Jim est saoul. Jim tue une femme blanche. Malheureusement pour lui, Jim est noir, ce qui est déjà un crime dans les Etats-Unis des années 1930. Publié en France en 1951, ce roman noir de Don Tracy est réellement un ouvrage important sur le thème du racisme, à l’instar du « Chien blanc » de Romain Gary, bien plus tardif. Bien entendu, l’auteur ne minimise nullement l’acte du « nègre » mais là n’est pas son propos, même s’il métamorphose le meurtrier en victime, dans une scène d’une violence insoutenable. Non, ce qui l’intéresse est d’étudier et de démonter les processus psychologiques qui mènent à la justice expéditive (le lynchage) et à l’hystérie collective. Il place au départ un événement qui engendre les préjugés de toute une population vis-à-vis d’êtres humains considérés comme des animaux : ils sont irresponsables, puérils, fainéants (mais bons danseurs !). Ces idées préconçues sur une bonne partie de l’humanité conduisent à transformer une parodie de justice en un spectacle digne des jeux romains. Mais au-delà de cet événement atroce, Don Tracy analyse également les différentes réactions de plusieurs personnes en particulier. Car le racisme, c’est comme la peste, tous n’en meurent pas mais tous en sont frappés. Ainsi Al, ami d’enfance de Jim, blanc instruit, épris d’idées progressistes et égalitaires, se retrouve-t-il à hurler avec la meute assoiffée de sang et de bastonner le corps sans vie de son copain. Ainsi, dans les couples, les femmes poussent-elles leurs époux à participer à l’émeute hurlante. Ainsi, les autres noirs font-ils profil bas : ils se terrent chez eux ou fuient la ville. Ainsi les communistes, venus pour des raisons politiques, renient-ils leurs opinions emplies de revendications sociales. Que faire face à la cruauté portée à son paroxysme, avec la complicité de la loi (le shérif) et du pouvoir (le gouverneur) ? Pourquoi risquer sa position sociale pour défendre un « nègre » ? Pourquoi risquer sa propre vie ?
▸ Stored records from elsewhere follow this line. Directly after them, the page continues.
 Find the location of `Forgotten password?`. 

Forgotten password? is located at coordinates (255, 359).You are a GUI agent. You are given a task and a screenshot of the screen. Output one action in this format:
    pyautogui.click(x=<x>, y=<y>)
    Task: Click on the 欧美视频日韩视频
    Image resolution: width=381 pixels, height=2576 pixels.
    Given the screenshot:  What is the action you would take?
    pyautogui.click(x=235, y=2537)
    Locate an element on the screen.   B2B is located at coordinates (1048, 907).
Mais la bête, quand elle a goûté au sang, elle en veut toujours plus. Alors elle cherche d’autres boucs émissaires. Quand il n’y a plus de noirs pour une bonne ratonnade, il y aura toujours bien un juif, un arabe, un homosexuel, un communiste, un journaliste, quelque part, en ville. La violence fait tache d’huile et se répand très lentement, en douceur dans les esprits et dans les cœurs.
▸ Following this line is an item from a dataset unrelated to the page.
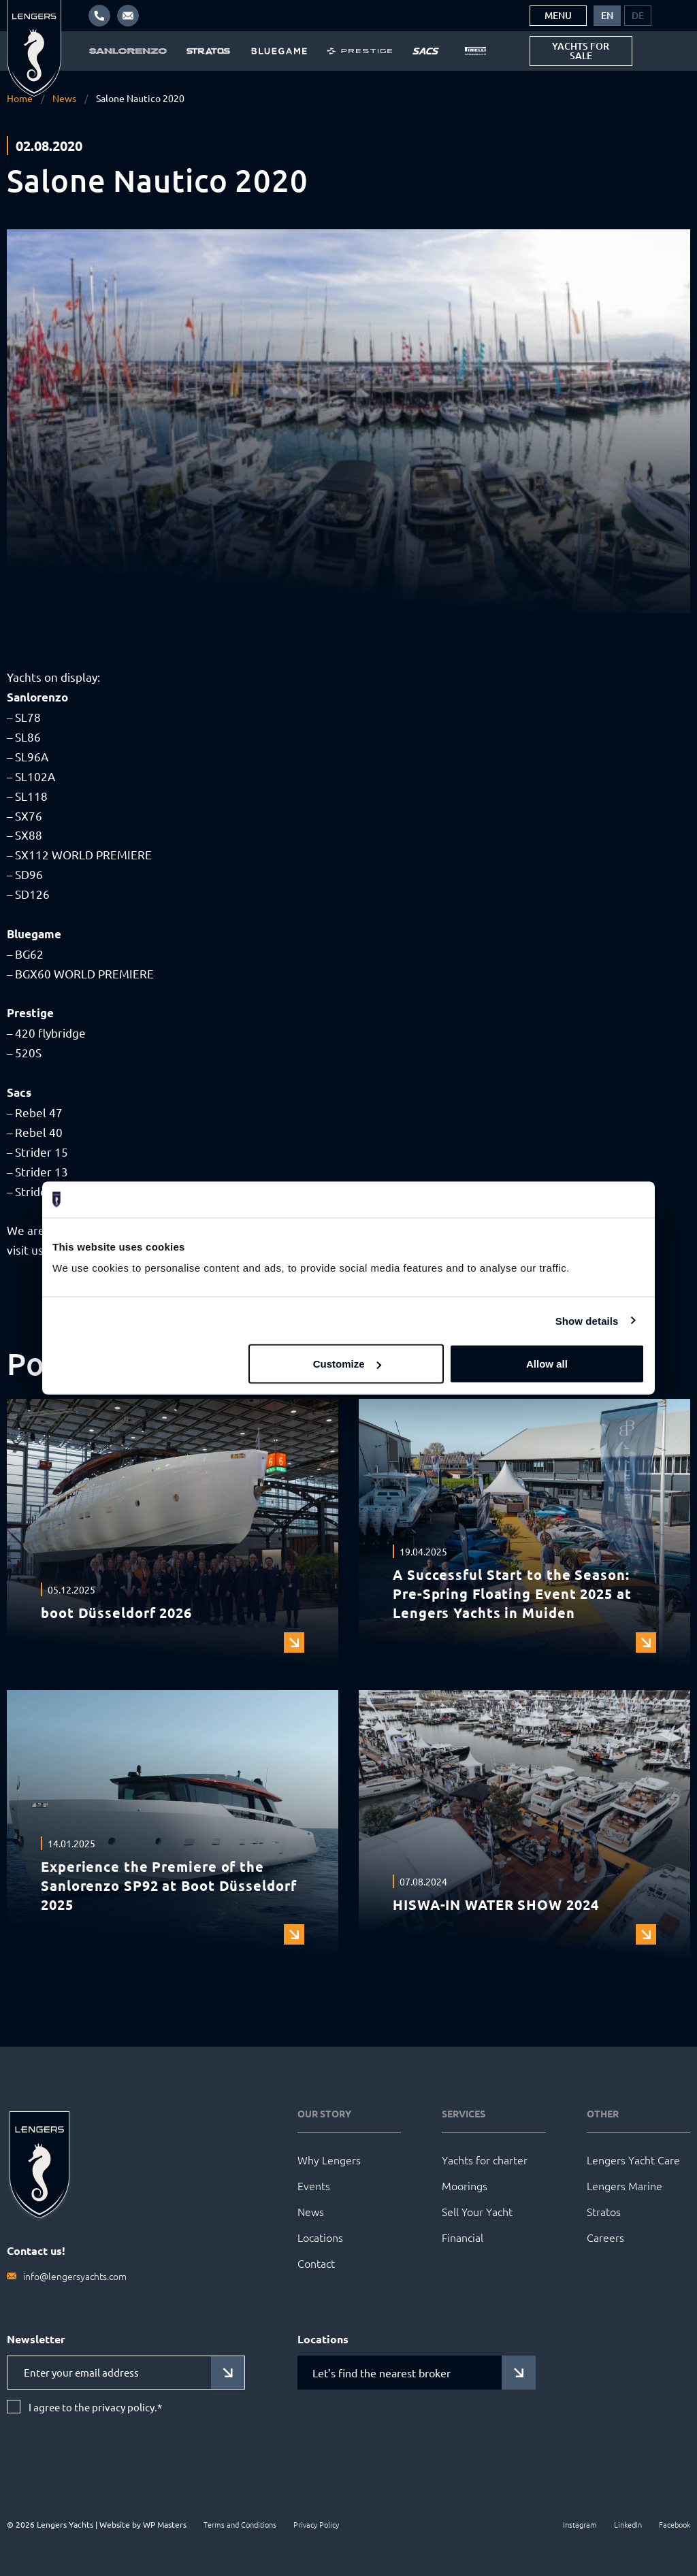  Describe the element at coordinates (240, 2524) in the screenshot. I see `Terms and Conditions` at that location.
Roman américain courageux, « How Sleeps the Beast » nous pose plusieurs questions, toujours très actuelles. Premièrement, comment réagirions-nous, nous, indignés par les actes de ces personnages de fiction, face à une telle démonstration de force aveugle ? Aurions-nous réellement le courage d’agir ou alors ferions-nous le dos rond ? Ensuite, à plusieurs reprises, Don Tracy fait tenir à ces gens-là des propos (valeurs de la suprématie blanche, minorités inutiles, profiteurs et assistés sociaux, justice lente et inefficace…) encore entendus, il y a peu, dans un reportage sur l’extrême-droite américaine. Mais ces affirmations ne sont pas propres aux Etats-Unis. Vivant dans un pays au passé colonial trouble (le Congo belge), j’entends encore ces paroles à propos des noirs (et de bien d’autres) dans la bouche de certaines personnes. Si bien que la bête immonde est toujours là, tapie dans l’ombre des consciences, n’attendant qu’un détonateur pour cracher à la figure de tous les humanistes, de tous les démocrates, de tous les hommes de bonne volonté.